The Trusted Leadership PAC said it will spend $1.6 million in the state, the vast majority of the money—about $1.3 million—on television ads, which started Friday.
Other funding will go to radio ads and field operations.
“Our internal polling shows an appetite among Hoosiers for a conservative that has the temperament, judgment and knowledge of policy and law to be president,” said Kellyanne Conway, the political action committee’s director of research and media outreach, in a written statement. “Sen. Cruz is the only candidate that fits those qualifications.”
And Club for Growth Action, a political arm of the conservative Club for Growth, began airing ads in Indiana on Friday as well. That group said it plans to spend about $1.5 million on ad buys throughout the state.
“Indiana is facing a unique moment in history: the opportunity to stop Donald Trump,” said Club for Growth Action President David McIntosh, a former Indiana congressman.

▶ Apply what you read
**1)** Write out the part of the Indiana ad-spending passage from "Other funding will" up to and including "former Indiana congressman.".
**2)** For each statement below, say whether it agrees with the Indiana ad-spending passage. Answer yes or no, and quote the deciding words of the passage. (a) The Trusted Leadership PAC plans to spend about $1.3 million on television ads. (b) Club for Growth Action began airing ads in Indiana on Monday. (c) David McIntosh once served as a congressman from Indiana.
**3)** Carry on the Indiana ad-spending passage from its last sentence.

▶ Data extract
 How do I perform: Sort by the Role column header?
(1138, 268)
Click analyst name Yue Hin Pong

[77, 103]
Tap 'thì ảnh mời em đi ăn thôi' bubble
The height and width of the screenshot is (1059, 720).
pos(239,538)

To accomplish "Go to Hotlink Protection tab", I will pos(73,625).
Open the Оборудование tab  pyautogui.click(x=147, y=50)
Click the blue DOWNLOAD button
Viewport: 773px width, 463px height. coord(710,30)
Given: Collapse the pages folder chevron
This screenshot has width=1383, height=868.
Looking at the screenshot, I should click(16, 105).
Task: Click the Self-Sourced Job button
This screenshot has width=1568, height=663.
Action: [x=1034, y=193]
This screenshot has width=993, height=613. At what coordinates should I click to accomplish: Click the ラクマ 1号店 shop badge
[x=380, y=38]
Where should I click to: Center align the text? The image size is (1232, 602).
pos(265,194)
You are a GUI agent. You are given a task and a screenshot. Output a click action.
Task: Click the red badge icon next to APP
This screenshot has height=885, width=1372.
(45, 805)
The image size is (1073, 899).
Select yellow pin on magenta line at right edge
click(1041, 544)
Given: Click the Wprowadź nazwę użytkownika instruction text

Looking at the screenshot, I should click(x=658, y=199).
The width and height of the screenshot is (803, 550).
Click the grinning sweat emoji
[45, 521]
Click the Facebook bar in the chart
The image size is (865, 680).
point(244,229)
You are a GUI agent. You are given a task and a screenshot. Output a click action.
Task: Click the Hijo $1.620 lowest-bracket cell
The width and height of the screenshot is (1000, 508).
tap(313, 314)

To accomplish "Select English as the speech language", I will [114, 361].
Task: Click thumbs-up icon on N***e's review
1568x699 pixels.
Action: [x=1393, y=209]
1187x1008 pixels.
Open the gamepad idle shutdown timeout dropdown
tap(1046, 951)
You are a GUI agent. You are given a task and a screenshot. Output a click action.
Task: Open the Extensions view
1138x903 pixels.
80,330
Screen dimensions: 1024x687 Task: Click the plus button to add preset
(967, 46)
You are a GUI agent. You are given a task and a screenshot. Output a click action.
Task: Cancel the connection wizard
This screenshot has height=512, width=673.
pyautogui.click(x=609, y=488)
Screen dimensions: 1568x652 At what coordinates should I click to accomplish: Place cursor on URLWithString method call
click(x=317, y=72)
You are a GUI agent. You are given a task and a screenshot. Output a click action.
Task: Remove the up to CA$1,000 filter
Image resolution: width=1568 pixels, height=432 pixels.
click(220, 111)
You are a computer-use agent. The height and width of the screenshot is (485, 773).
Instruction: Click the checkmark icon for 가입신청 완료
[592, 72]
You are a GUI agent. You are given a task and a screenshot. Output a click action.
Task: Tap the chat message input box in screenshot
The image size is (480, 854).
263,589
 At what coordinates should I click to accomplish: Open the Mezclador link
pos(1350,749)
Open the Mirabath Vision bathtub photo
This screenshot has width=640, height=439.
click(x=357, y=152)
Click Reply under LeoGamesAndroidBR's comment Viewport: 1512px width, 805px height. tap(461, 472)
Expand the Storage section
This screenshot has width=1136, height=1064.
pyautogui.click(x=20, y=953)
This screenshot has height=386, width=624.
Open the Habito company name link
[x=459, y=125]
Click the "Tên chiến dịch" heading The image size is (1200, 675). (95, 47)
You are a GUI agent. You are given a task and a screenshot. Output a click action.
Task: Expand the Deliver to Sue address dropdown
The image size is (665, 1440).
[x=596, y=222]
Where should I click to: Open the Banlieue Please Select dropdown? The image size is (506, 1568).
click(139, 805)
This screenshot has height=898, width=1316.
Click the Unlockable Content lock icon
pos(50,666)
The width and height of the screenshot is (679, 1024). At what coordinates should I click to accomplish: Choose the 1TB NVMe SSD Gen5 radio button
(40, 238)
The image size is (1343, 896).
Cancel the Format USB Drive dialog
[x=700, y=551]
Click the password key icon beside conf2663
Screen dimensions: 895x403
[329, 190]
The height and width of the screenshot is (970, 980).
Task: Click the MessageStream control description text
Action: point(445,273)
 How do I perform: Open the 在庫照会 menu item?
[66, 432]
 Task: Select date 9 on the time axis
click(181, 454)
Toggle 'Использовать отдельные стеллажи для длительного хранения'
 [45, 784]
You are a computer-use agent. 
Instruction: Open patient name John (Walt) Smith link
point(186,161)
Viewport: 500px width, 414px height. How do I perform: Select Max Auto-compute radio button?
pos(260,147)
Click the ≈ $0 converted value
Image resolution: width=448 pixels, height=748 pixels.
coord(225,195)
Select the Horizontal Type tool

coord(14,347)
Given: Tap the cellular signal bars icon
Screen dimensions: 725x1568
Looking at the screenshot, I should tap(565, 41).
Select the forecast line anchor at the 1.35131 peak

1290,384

▶ Answers to this exercise
**1)**
Other funding will go to radio ads and field operations.
“Our internal polling shows an appetite among Hoosiers for a conservative that has the temperament, judgment and knowledge of policy and law to be president,” said Kellyanne Conway, the political action committee’s director of research and media outreach, in a written statement. “Sen. Cruz is the only candidate that fits those qualifications.”
And Club for Growth Action, a political arm of the conservative Club for Growth, began airing ads in Indiana on Friday as well. That group said it plans to spend about $1.5 million on ad buys throughout the state.
“Indiana is facing a unique moment in history: the opportunity to stop Donald Trump,” said Club for Growth Action President David McIntosh, a former Indiana congressman.

**2)**
(a) Yes: "the vast majority of the money—about $1.3 million—on television ads"
(b) No: "began airing ads in Indiana on Friday as well"
(c) Yes: "a former Indiana congressman"

**3)**
“After success with our ads in Wisconsin, Iowa, Oklahoma, and Utah, CFG Action is about to blanket the Hoosier State with a simple message: To stop Trump, vote Cruz,” McIntosh said in a statement. “There is now no state more important than Indiana for electing Cruz and keeping Trump from reaching 1,237.”
Trusted Leadership is a merger of several other pro-Cruz PACs, all that in some way share the name Keep the Promise.
The PAC has not only attacked Republican frontrunner Donald Trump but also Ohio Gov. John Kasich, who has remained in the GOP race even though he has no chance of winning a majority of delegates. Kasich is hoping for a brokered convention in which no candidate wins on the first ballot, opening up the contest to other options.
But Conway said in a statement that Kasich “cannot beat Hillary Clinton because he is too much like her on core issues—like Obamacare.”
“Voters deserve to know this,” she said. “The way Kasich embraced and expanded Obamacare has cost Ohioans $7 billion.”
Under Kasich, Ohio used the Affordable Care Act to expand it Medicaid program, something the Republican governor has said made real improvements in people’s lives.
In other states, including Wisconsin, Trusted Leadership has run ads attacking Kasich as a “liberal governor.”
According to OpenSecrets.org, which tracks political spending, Trusted Leadership has spent nearly $2.5 million on the presidential race so far this year. Club for Growth Action has spent more than $9 million.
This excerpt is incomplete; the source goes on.